_Required action:_ Reproduce without any pictures the lines from the one that contains "Open the Default font dropdown" through the end of the records, exactly as written.

[Collection entries]
════════════════════
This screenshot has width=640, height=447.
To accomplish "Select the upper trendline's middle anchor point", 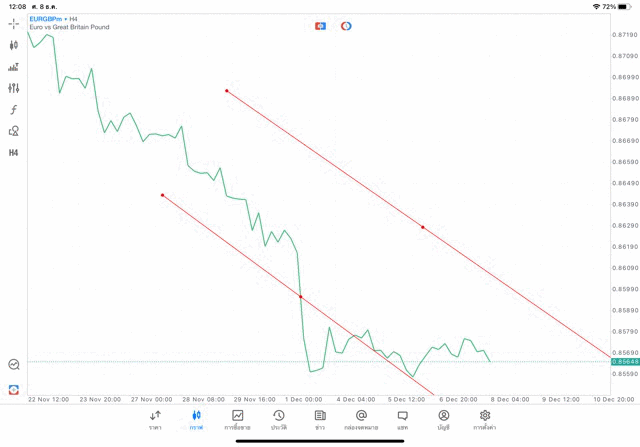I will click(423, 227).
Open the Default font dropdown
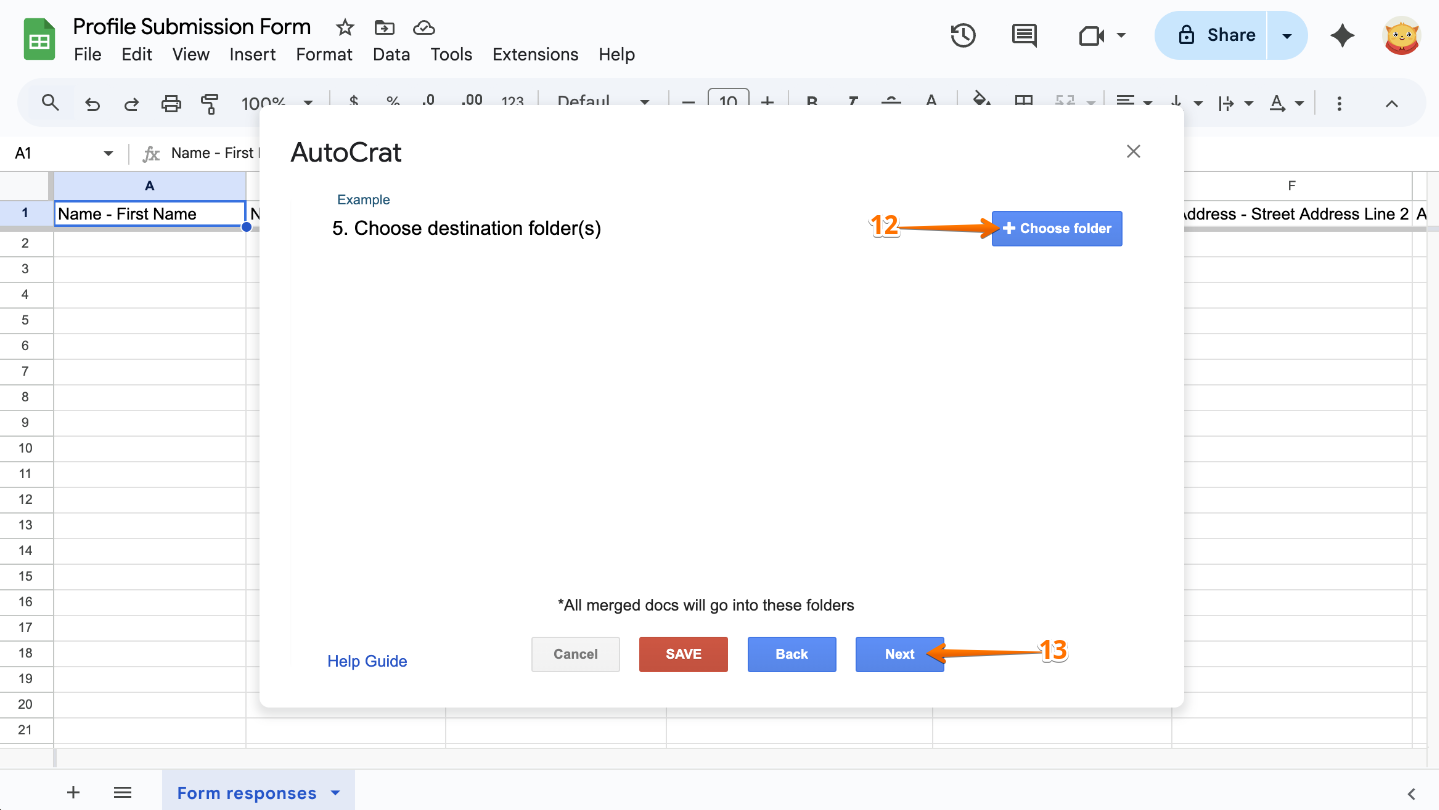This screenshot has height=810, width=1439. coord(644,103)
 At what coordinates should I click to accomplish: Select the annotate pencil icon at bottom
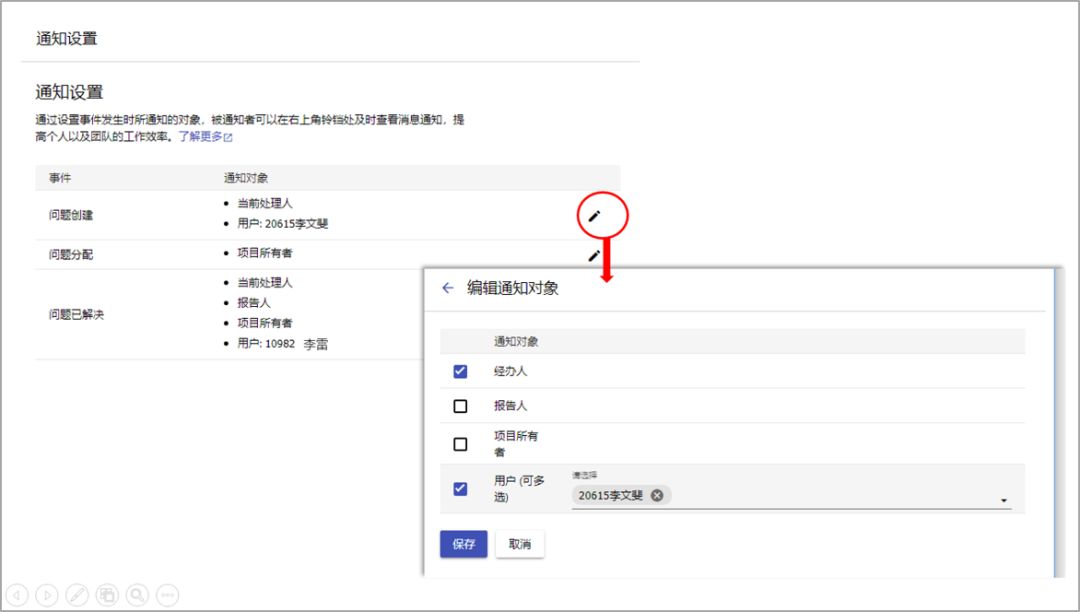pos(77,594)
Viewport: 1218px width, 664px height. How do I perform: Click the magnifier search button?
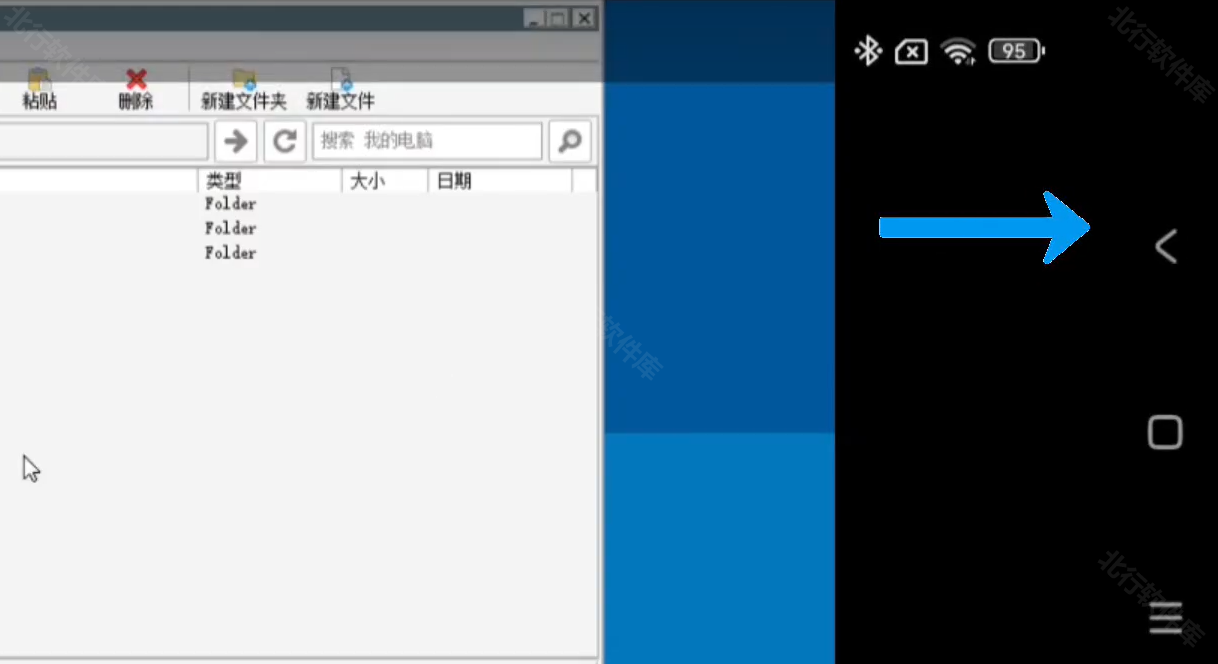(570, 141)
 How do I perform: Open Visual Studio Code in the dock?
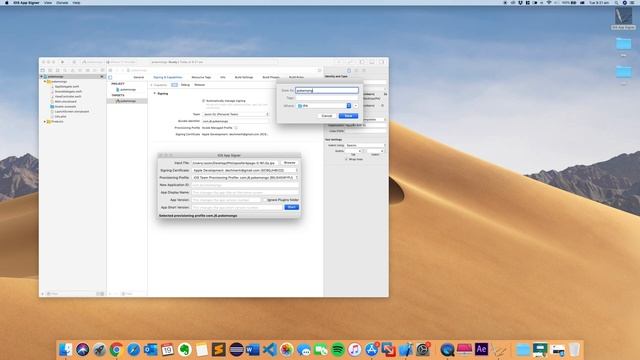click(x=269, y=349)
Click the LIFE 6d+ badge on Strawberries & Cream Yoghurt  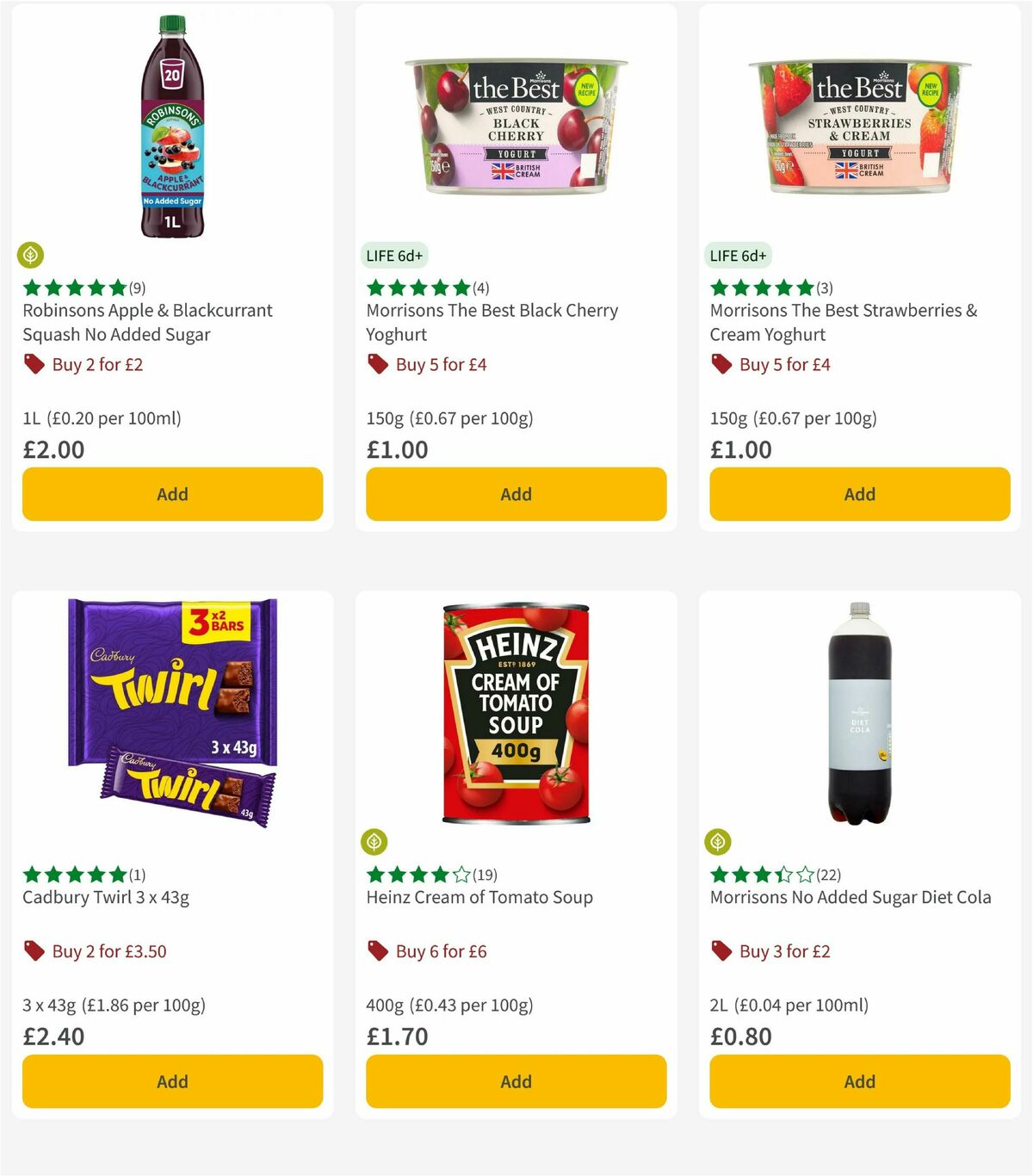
════════════════════
_Written answer:_
Open the Default font dropdown
This screenshot has height=810, width=1439. coord(644,103)
 At what coordinates should I click to accomplish: Select the annotate pencil icon at bottom
pos(77,594)
Viewport: 1218px width, 664px height. How do I perform: Click the magnifier search button?
(570, 141)
 How do I perform: Open Visual Studio Code in the dock?
click(x=269, y=349)
Click the LIFE 6d+ badge on Strawberries & Cream Yoghurt  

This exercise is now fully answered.